Но я уже месяц не бралась за карандаши и кисти. У меня даже мысли такой не возникало.
Марина же, не имея представления о внезапном возрождении моей тяги к рисованию, продолжала свой рассказ.
— …Обучение в гимназии было оплачено только до конца учебного года… а стояла середина апреля. Еще два года мне оставалось учиться до выпуска. Директор сказал, что из уважения к памяти моих родителей он оставит меня в школе, при условии, что я стану образцовой ученицей.
— Отличницей? — спросила я. Это показалось мне великодушным предложением, но по интонации Марины я чувствовала, что крылся здесь и подвох.
Когда-то я читала книжку, где девочку в подобной же ситуации оставили в школе-пансионе, но заставили отрабатывать содержание, прислуживая другим девочкам и драя полы. Но там дело происходило в Галлии, кажется, а может быть, в Юландии? Не помню, книга мне не понравилась.
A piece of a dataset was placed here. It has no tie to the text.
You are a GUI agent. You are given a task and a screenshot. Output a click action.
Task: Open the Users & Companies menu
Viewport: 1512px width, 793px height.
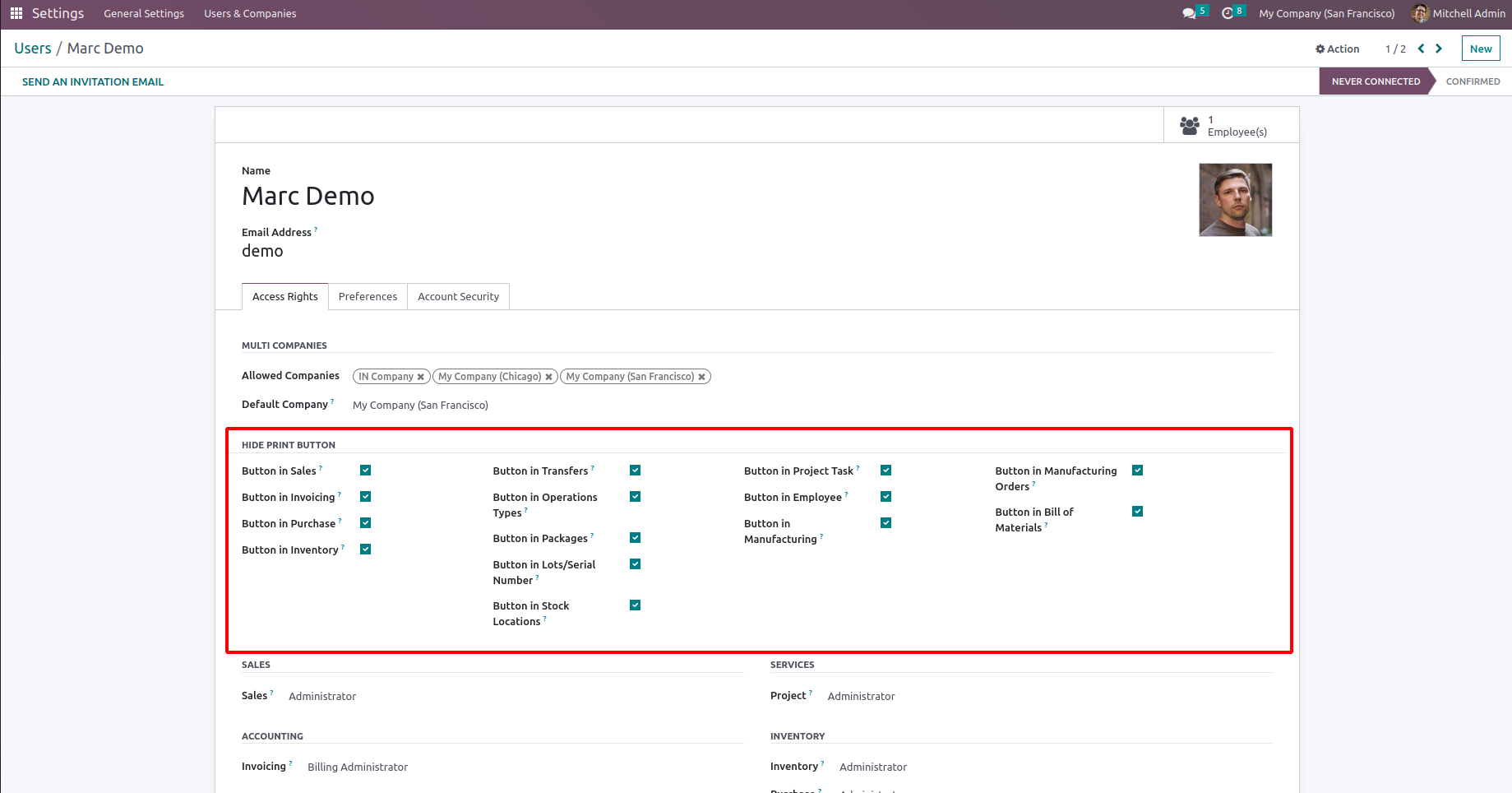tap(250, 13)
— Нет, именно образцовой, — она покачала головой. — Это значило, что я должна не только хорошо учиться, но и подтягивать других отстающих девочек по предметам, помогать учителям в оформлении классных документов, участвовать во всех школьных мероприятиях, будь то благотворительный концерт или раздача супа бездомным. Разумеется, отличаясь опрятным внешним видом и безукоризненным поведением. А чтобы его доброе дело не прошло незамеченным, директор пригласил в школу репортеров. Сначала они написали статью для «Педагогического вестника», потом о его благодеянии даже «Ведомости» написали! — надо было слышать, с какими интонациями Марина произнесла «благодеяние».
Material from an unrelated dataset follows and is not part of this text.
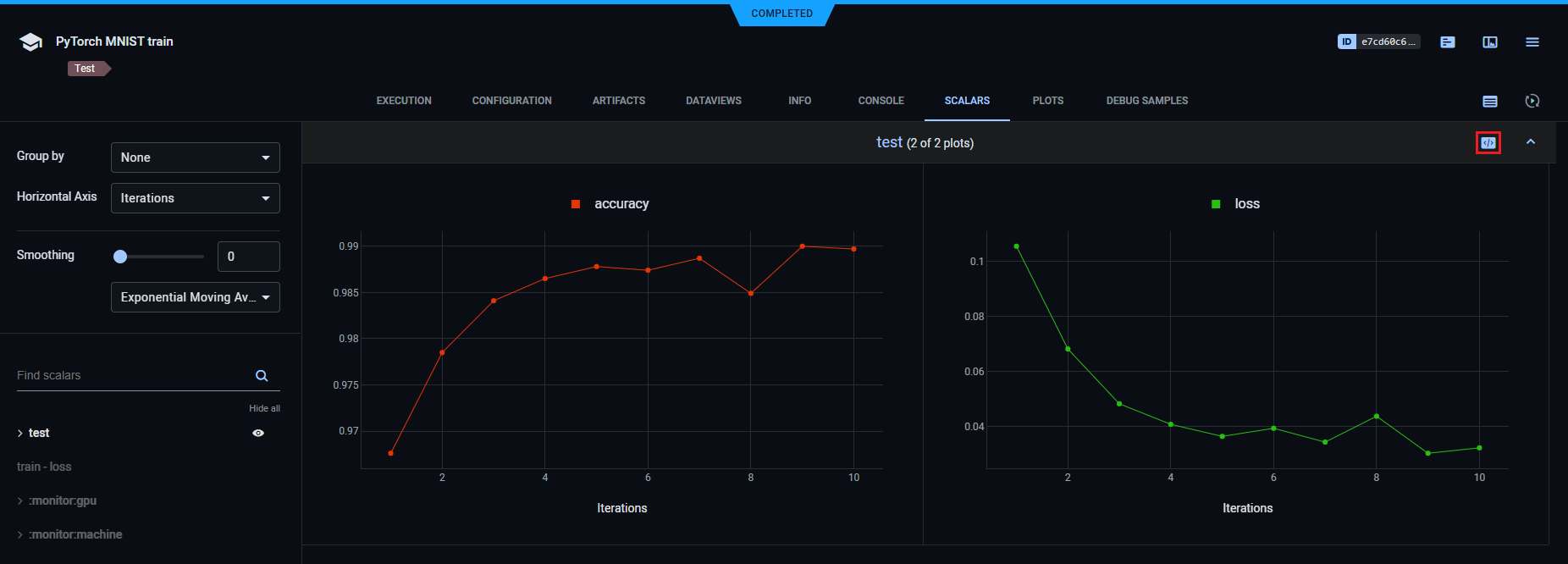This screenshot has height=564, width=1568.
Task: Click the experiment description icon in the header
Action: (1447, 41)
— Тебя плохо кормили? — с сочувствием спросила я. — Над тобой издевались?
— Кормили как и всех, — пожала плечами Марина. — Это ведь был пансион. Издевались… нет, пожалуй. Но все девочки, которым я помогала заниматься, знали, что я не могу поругаться с ними или одернуть их, как бы ужасно они себя ни вели в отношении меня. Ведь одно грубое слово, слетевшее с моих губ, значило бы, что я больше не образец успеваемости! Однажды у меня похитили коран, переплетенный матерью… потом вернули, но без переплета. Старшая по комнате ханжески сказала, что бедной сироте не пристало иметь такие дорогие вещи. К счастью, это был только один такой случай.
— И переплет ты больше не видела?
Марина улыбнулась.
— На самом деле я терпеть его не могла. Мама любила всякие блестящие вещи, с кучей бисера. Я — нет. Так что это ничего.
Ну конечно, подумала я. Именно потому, что тебе было все нипочем, ты до сих пор говоришь об этом с таким лицом.
— Это правда были пустяки, — мягко проговорила Марина, видно, увидев что-то у меня в глазах. — И даже то, что из-за всех этих дополнительных обязанностей мне редко удавалось поспать больше пяти-шести часов за ночь, тоже было не так страшно. Отчасти я навлекла это на себя сама: училась особенно усердно. Я подумала — что со мной станет, когда директор завершит свою предвыборную кампанию? Хватит ли его щедрости на два года? А ведь это была действительно щедрость, несмотря ни на что, — Марина вздохнула. — Я очень постаралась и уложилась с изучением программы в один год вместо двух. В конце девятого класса я заявила, что хочу держать экзамен сразу за десятый. И выдержала. Сдала на низкие баллы, но этого хватило для получения аттестата. Потом я еще два года работала приказчицей в обувной лавке и доучивала то, что мне не хватало для поступления в университет. Там было легче — оставалось больше свободного времени. Я даже высыпалась. Главное, что мне не надо было больше молчать и терпеть все, что бы со мной ни делали, и соглашаться со всем, чего от меня требовали! — теперь голос ее набрал гневную силу, хотя она по-прежнему старалась говорить негромко, чтобы нас не подслушали.